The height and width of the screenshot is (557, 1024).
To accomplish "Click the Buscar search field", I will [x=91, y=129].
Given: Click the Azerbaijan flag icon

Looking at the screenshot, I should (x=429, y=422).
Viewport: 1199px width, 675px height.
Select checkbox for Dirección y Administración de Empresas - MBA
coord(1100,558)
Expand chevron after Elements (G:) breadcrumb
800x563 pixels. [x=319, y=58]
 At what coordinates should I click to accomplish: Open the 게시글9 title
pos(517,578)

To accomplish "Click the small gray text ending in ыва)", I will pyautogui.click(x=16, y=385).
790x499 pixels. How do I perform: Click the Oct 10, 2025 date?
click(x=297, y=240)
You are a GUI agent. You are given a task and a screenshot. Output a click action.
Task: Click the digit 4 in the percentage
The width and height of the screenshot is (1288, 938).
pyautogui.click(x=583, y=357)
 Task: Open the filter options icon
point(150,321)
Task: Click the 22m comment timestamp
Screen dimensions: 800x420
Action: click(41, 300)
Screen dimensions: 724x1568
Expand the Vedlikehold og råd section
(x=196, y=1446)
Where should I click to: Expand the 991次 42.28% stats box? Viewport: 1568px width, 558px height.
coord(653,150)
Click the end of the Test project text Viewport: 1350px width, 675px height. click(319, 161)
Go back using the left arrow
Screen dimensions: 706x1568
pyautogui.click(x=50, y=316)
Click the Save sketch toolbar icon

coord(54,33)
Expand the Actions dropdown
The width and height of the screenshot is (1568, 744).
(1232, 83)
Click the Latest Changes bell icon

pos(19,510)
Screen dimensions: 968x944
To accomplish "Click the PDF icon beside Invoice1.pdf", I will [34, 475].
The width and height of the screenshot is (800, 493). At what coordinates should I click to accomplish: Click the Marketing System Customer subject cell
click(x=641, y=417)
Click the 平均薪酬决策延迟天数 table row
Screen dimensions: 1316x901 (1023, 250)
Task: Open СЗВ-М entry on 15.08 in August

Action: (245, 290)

§

**TASK ITEM:**
For every line above that has "will" in it, copy the line.

**TASK OUTPUT:**
To accomplish "Click the Buscar search field", I will [x=91, y=129].
To accomplish "Click the small gray text ending in ыва)", I will pyautogui.click(x=16, y=385).
To accomplish "Click the PDF icon beside Invoice1.pdf", I will [34, 475].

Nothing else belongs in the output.